Cuando llegó al aparcamiento, los otros ya habían entrado en el centro comunitario. Era levemente consciente de que le estaban gritando que regresara al interior, pero en su pánico e incredulidad no conseguía registrar sus gritos y llamadas. Se detuvo y se quedó mirando la calle principal, paralizado por la visión imposible que se mostraba ante él.

Aproximadamente un tercio de los cuerpos se estaba moviendo. Más o menos uno de cada tres entre los cadáveres que habían cubierto las calles alrededor del centro comunitario había recuperado la movilidad. ¿Sería que no habían estado nunca muertos? ¿Habrían estado sólo en coma o algo parecido? Un millar de preguntas incontestables empezaron a inundarle el cerebro.

—¡Por el amor de Dios, vuelve adentro! —gritó desde el salón una voz ronca de miedo.

Como para recalcar la situación, el cadáver más cercano a Michael empezó a moverse en el suelo. Comenzando por la punta de los dedos de su extendida mano derecha, el cuerpo empezó a estirarse y a temblar. Mientras Michael lo contemplaba con silenciosa incredulidad, los dedos del cadáver empezaron a clavarse en el suelo, y unos segundos después, toda la mano se estaba moviendo. El movimiento se extendió de forma constante a lo largo del brazo, y finalmente, con un potente temblor, el cuerpo comenzó a levantarse, cayendo hacia atrás en varias ocasiones, incapaz de soportar su propio peso. Cuando por fin se alzó del todo sobre sus inseguros pies tropezó y dio traspiés como un animal recién nacido. Una vez se estabilizó se fue alejando, pasando a menos de un metro de donde se encontraba Michael. La maldita cosa ni siquiera pareció darse cuenta de que él estaba allí. Aterrorizado, Michael se dio la vuelta y regresó corriendo al interior del centro.

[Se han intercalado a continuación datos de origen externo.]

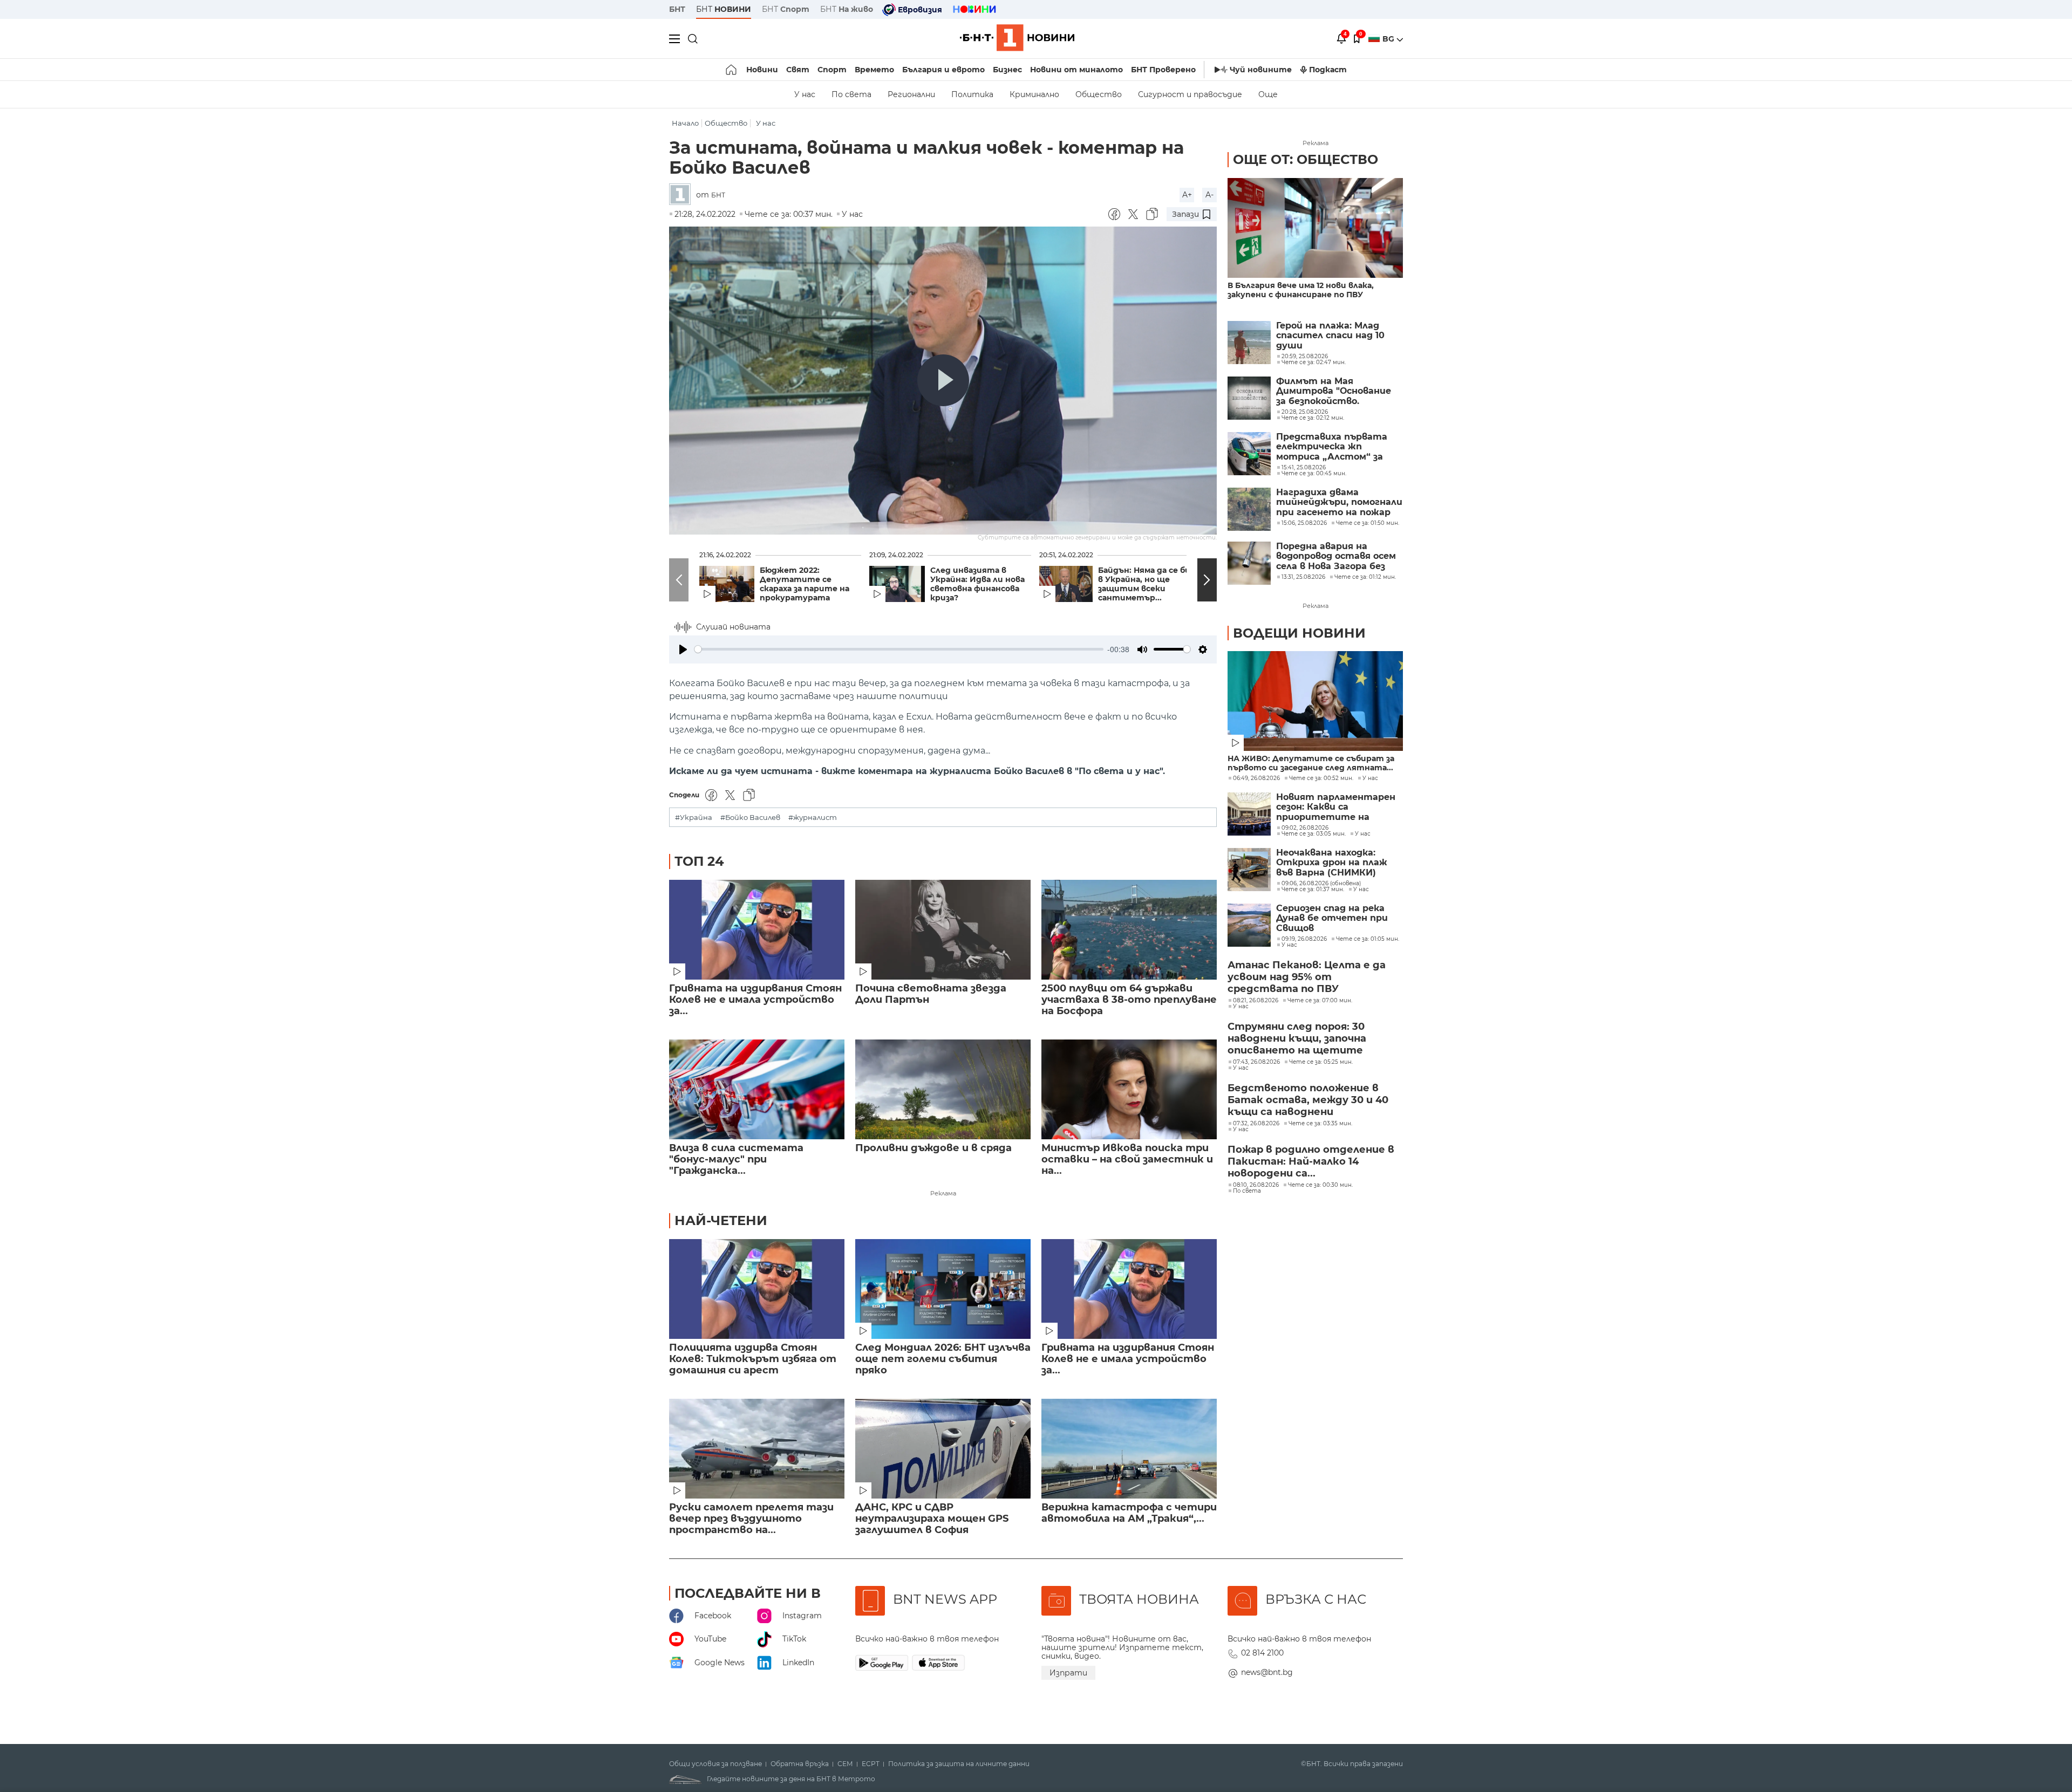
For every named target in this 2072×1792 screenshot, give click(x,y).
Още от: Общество (1305, 159)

La noticia se extendió con rapidez entre los supervivientes. Carl, negándose a creer lo que había oído, subió a la zona plana del tejado en la que había estado la noche anterior.

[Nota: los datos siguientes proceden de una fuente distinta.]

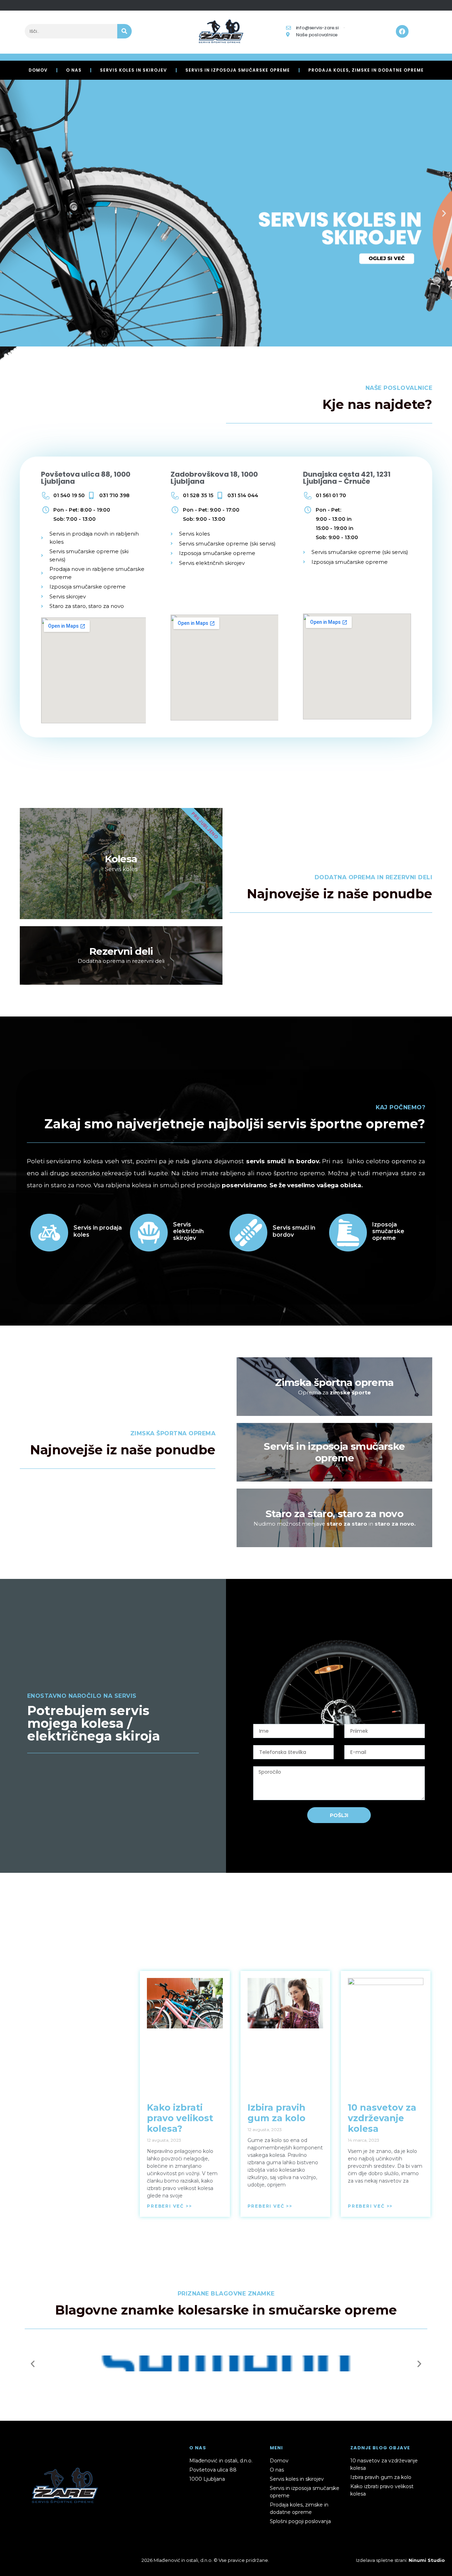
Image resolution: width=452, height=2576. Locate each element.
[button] (8, 213)
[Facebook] (402, 31)
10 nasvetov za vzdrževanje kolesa (382, 2118)
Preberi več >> (169, 2206)
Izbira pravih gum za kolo (276, 2112)
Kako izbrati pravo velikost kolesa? (180, 2118)
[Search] (124, 31)
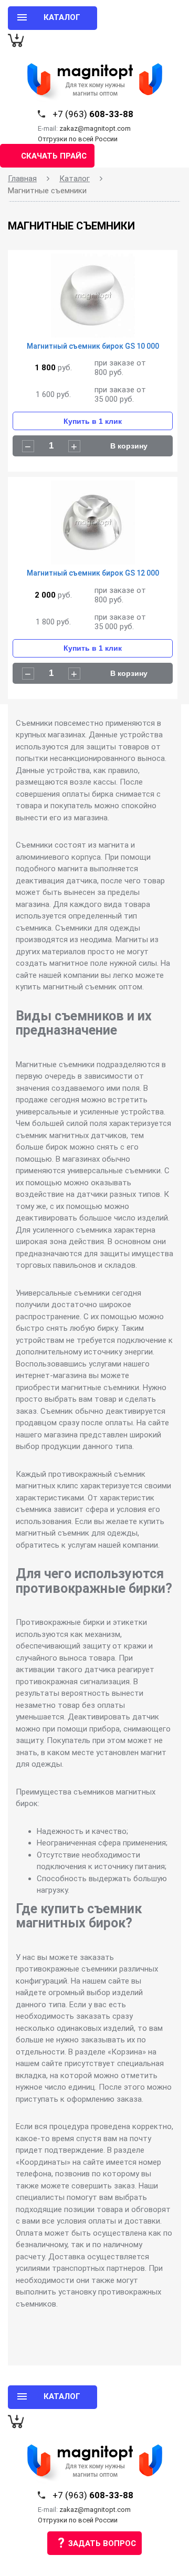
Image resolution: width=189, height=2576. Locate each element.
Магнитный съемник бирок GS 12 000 (93, 573)
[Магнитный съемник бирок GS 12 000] (93, 525)
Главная (22, 178)
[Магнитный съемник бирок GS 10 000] (93, 298)
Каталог (74, 178)
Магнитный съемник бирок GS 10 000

Era verdad. Por increíble que pudiera parecer, algunos de los cuerpos se estaban moviendo.

Se quedó parado y contempló la misma escena dantesca que había estado observando menos de doce horas antes; vio que muchos de los cadáveres que había visto antes habían desaparecido. Miró hacia el lugar en el suelo donde había muerto el muchacho con el cuello roto.

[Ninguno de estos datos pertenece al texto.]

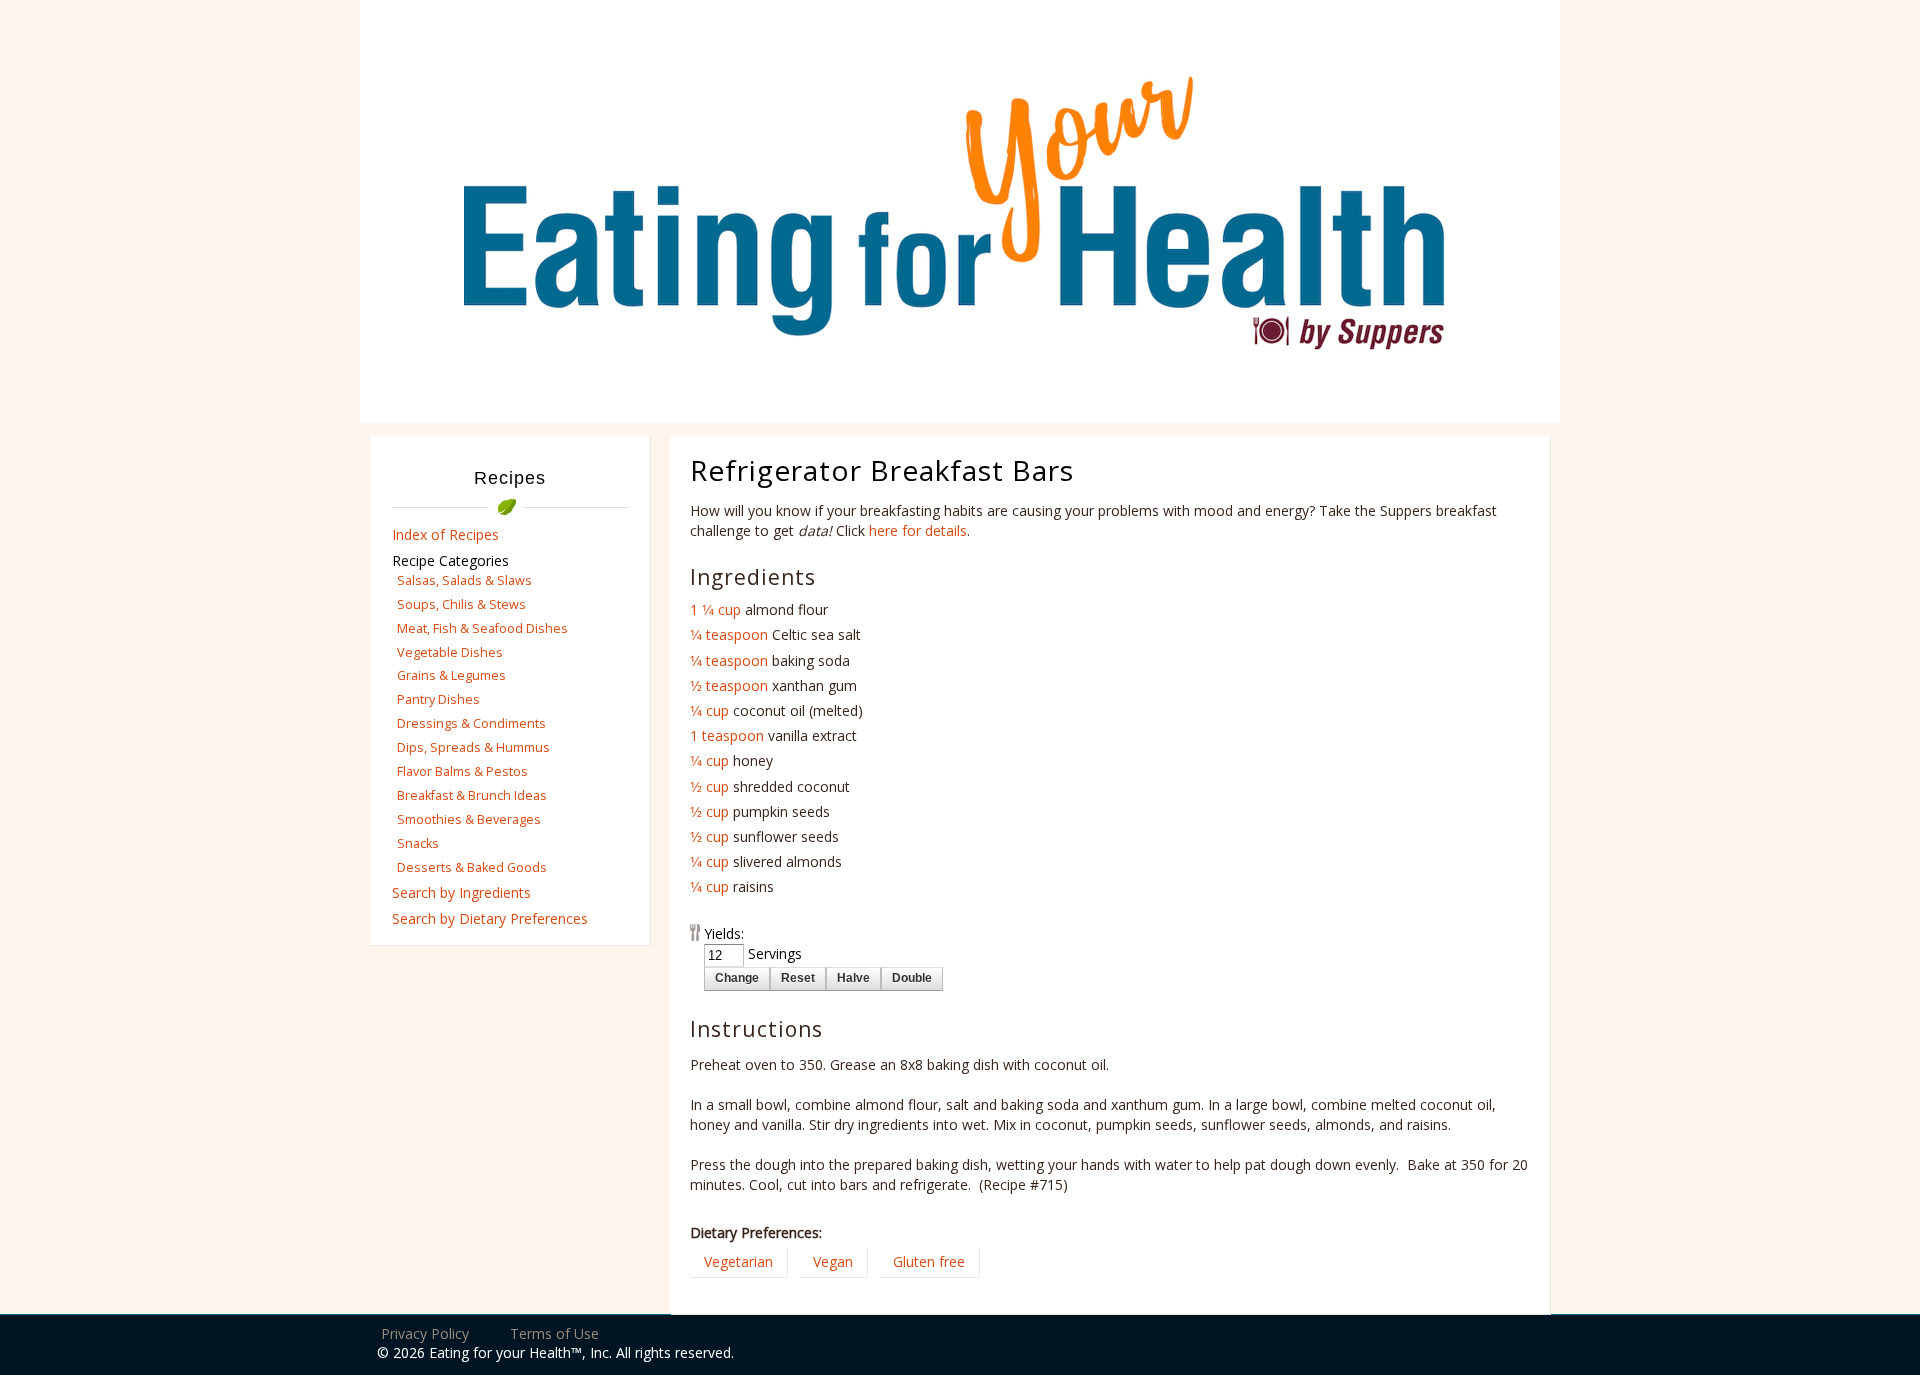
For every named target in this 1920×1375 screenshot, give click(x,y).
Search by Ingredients (461, 892)
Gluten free (929, 1261)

No había nada. El chico había desaparecido.

9

Durante lo que pareció una eternidad nadie se atrevió a moverse. Los supervivientes, aturdidos y en estado de shock por todo lo que ya habían tenido que pasar, se juntaron aterrorizados e incrédulos, e intentaron aceptar lo ocurrido esa mañana. Curiosamente, fue Ralph, el hombre que había intentado aparentar tanta autoridad y que tan ávido de tomar el control había estado la noche anterior, el que parecía tener más problemas para aceptar lo que había sucedido. Se hallaba en el centro de la sala, al lado de un agente inmobiliario gordo y de mediana edad llamado Paul Garner, pidiendo a Emma, Carl, Michael y Kate James, una maestra de escuela de treinta y nueve años, que no abrieran la puerta ni volvieran a salir.